Nowadays book marketing is all about finding the right niche. If a work isn't “literary” it must fit into a recognizable category. Bisexual romance? Target the LGBT media. Chick lit? Women’s magazines. There’s no point in trying to sell a Jane Austen sequel to James Patterson fans, after all. Writers now do much of their own publicity online, banding together by subgenre in blogging communities devoted to “cross-promotion.”

But so far, I haven’t found a good fit for my mix of comedy, pastiche and m/m/f love. I suspect my niche, if there is one, consists of a slice of every niche out there. My readers come from every category and subcategory I can think of, and my greatest asset, what got me noticed in the first place, is my uniqueness.

In most versions of Cinderella, the heroine wins her prince not because of her good housekeeping, but because of her beauty and innate nobility, symbolized by her small feet. She prevails because of who she is (a princess displaced or wronged), not for what she does (kitchen chores). To quote from Wikipedia: “The word ‘cinderella’ has, by analogy, come to mean one whose attributes are unrecognised, or one who unexpectedly achieves recognition or success after a period of obscurity and neglect.” This is the aspect of my Cinderella story that has thrilled me more than anything: that sense of being recognized for my intrinsic good qualities—my writing—beneath the ash-covered rags of the POD, rather than for any aptitude at the drudgery of marketing and promotion.

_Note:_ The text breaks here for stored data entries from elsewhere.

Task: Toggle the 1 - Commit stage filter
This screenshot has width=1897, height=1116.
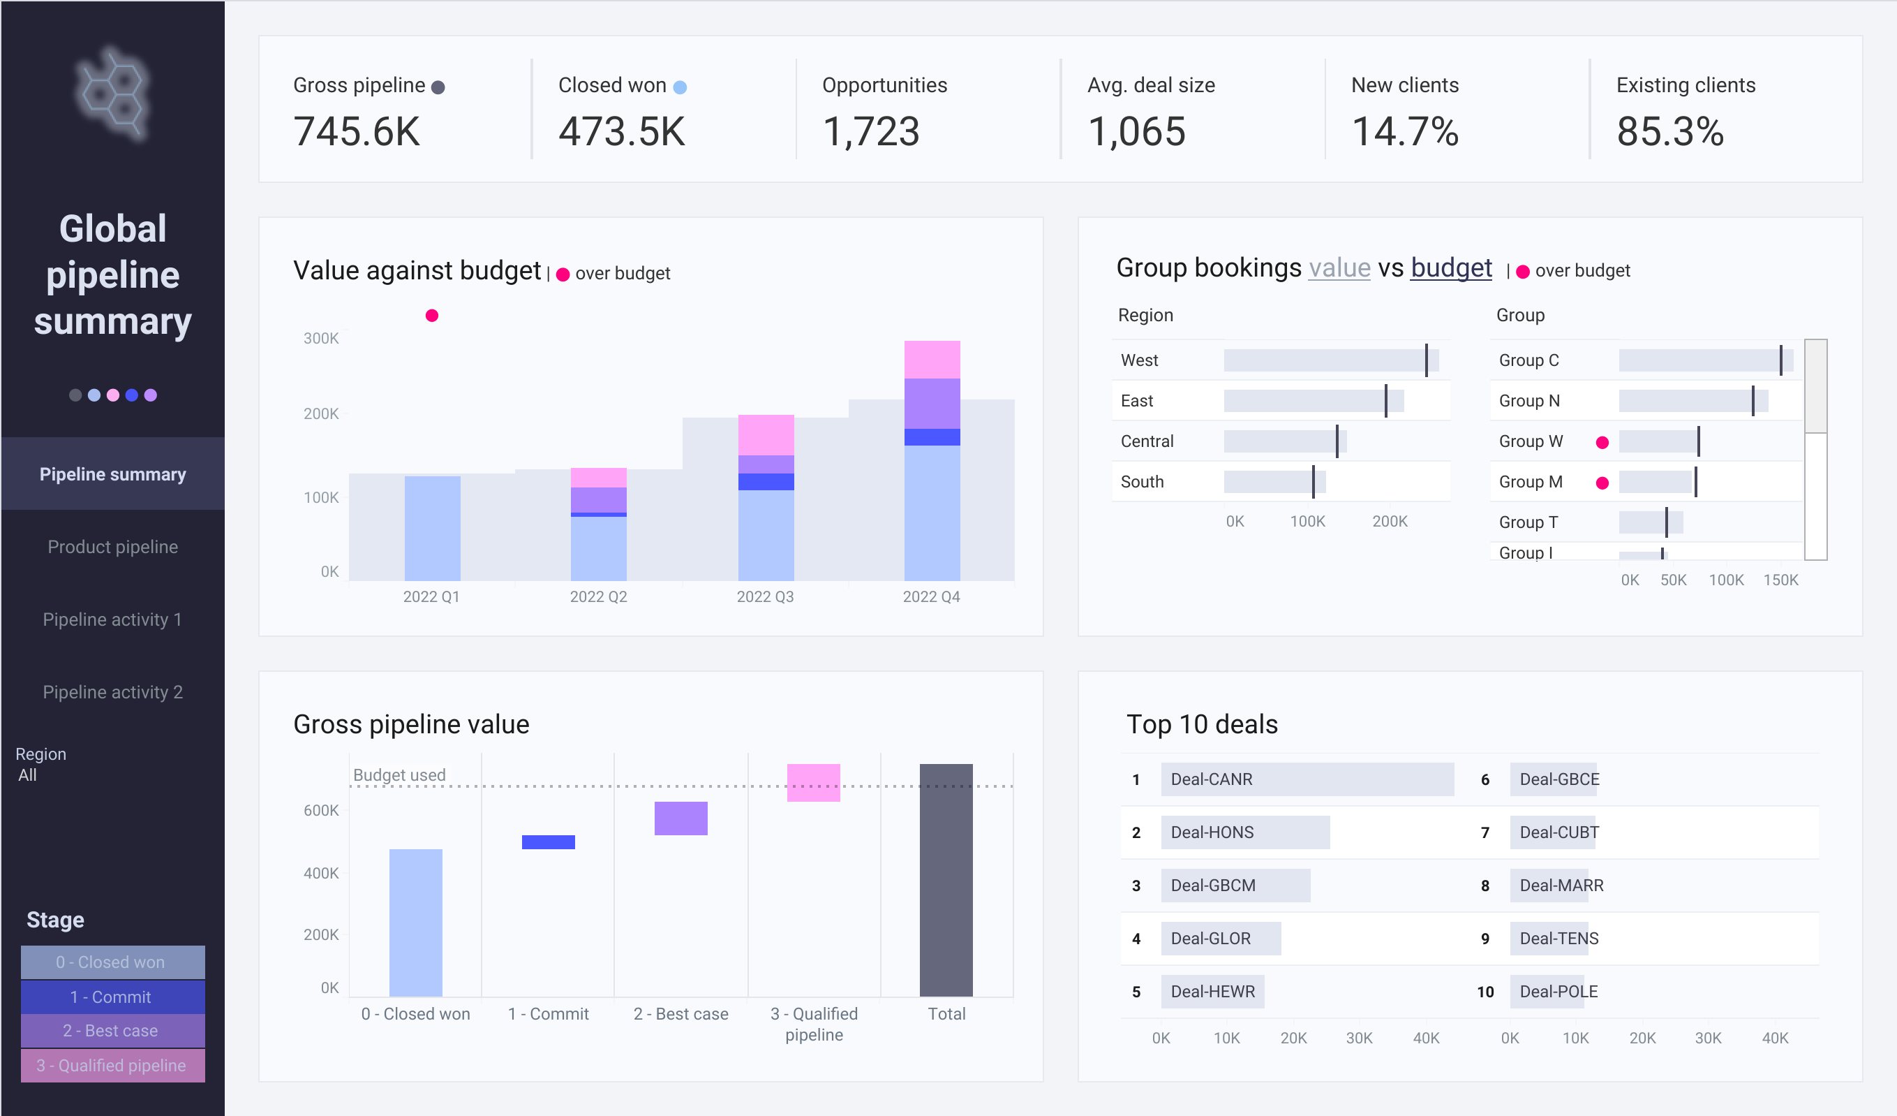Action: [113, 997]
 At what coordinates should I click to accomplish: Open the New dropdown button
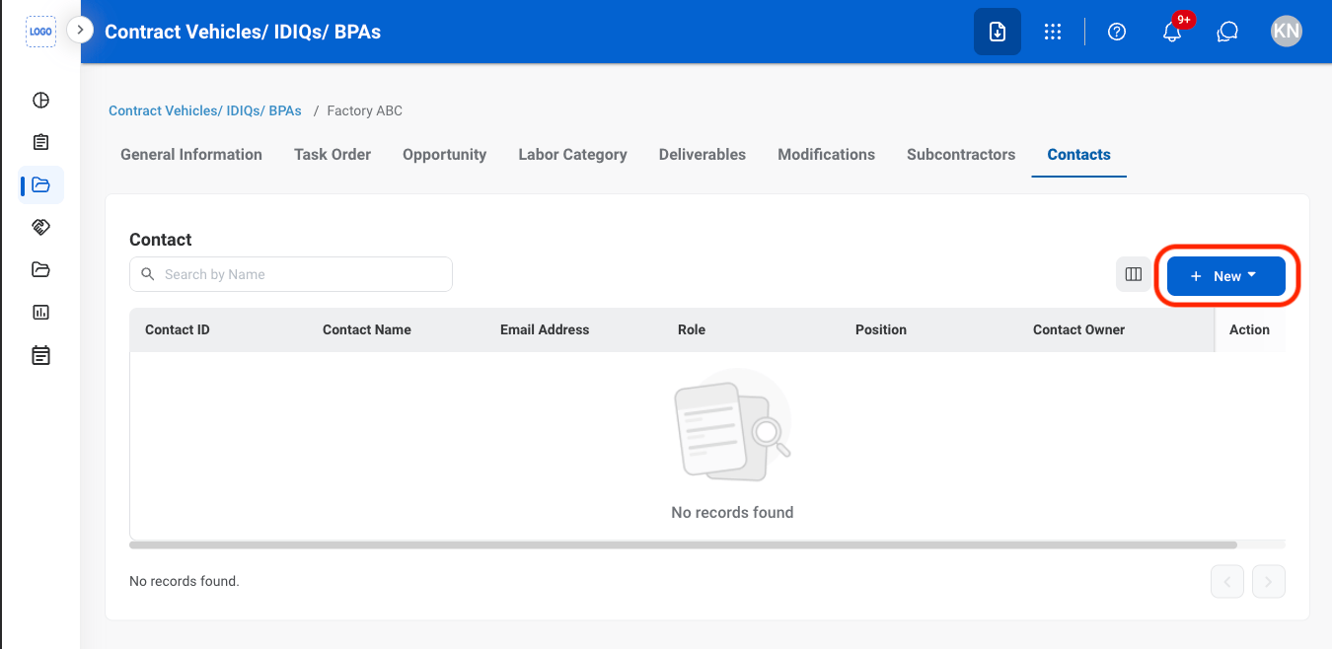pyautogui.click(x=1226, y=276)
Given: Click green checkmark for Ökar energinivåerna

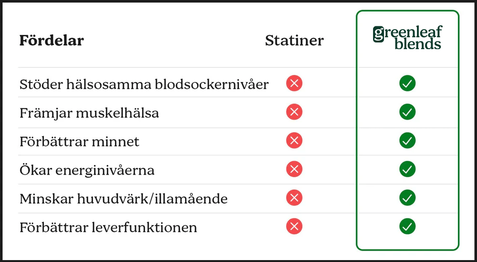Looking at the screenshot, I should (x=407, y=169).
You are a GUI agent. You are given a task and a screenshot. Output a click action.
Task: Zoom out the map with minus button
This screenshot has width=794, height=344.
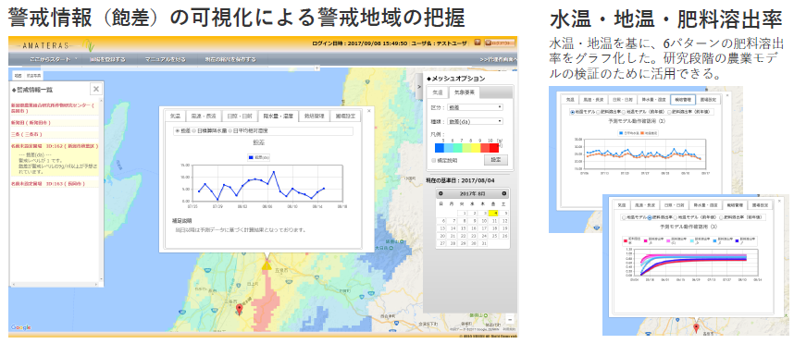click(x=510, y=319)
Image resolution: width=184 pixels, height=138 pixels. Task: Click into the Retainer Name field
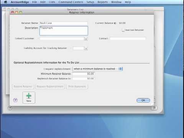64,23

The real revolution brought about by the rise of POD “self-publishing” may be a redefinition of success. A writer like me, with no agent, no MFA and no connections to the literary establishment, could not have been published at all in the recent past. Now I’m in print, on bookstore shelves, however briefly, but with a below-minimum advance and little or no in-house publicity. In today’s world of PODs and e-books, if we’re all potential Cinderellas, we’re also somebody’s stepsisters, and many of us are only too happy to settle for Prince Charming’s younger brother, or his valet. For me, though, it's more of a love match.

Would I like to have a bestseller and go on a book tour? You bet! But to get that, I might have had to write something very different than a bisexual ménage romance, and a lot more popular, even assuming I could; something that didn’t reflect my own truth, however awkward or peculiar—and what’s the point of that?

By taking the chance of self-publishing, I found an editor who was willing to take a chance on me. My Prince Charming may be more of a Mr. Right. He’s not rich, but he appreciates me for who I am, and he encourages me to write exactly what I want, no compromises. Genre fiction or literary, or something in between? Who cares? I’m living, and writing, happily ever after.


My new book, Pride/Prejudice, is a 21st century reinterpretation of the classic novel that expands it with significant queer themes. (Pretty radical stuff!) It was published by HarperCollins on January 26, 2010, the 197th anniversary of the publication of Pride and Prejudice.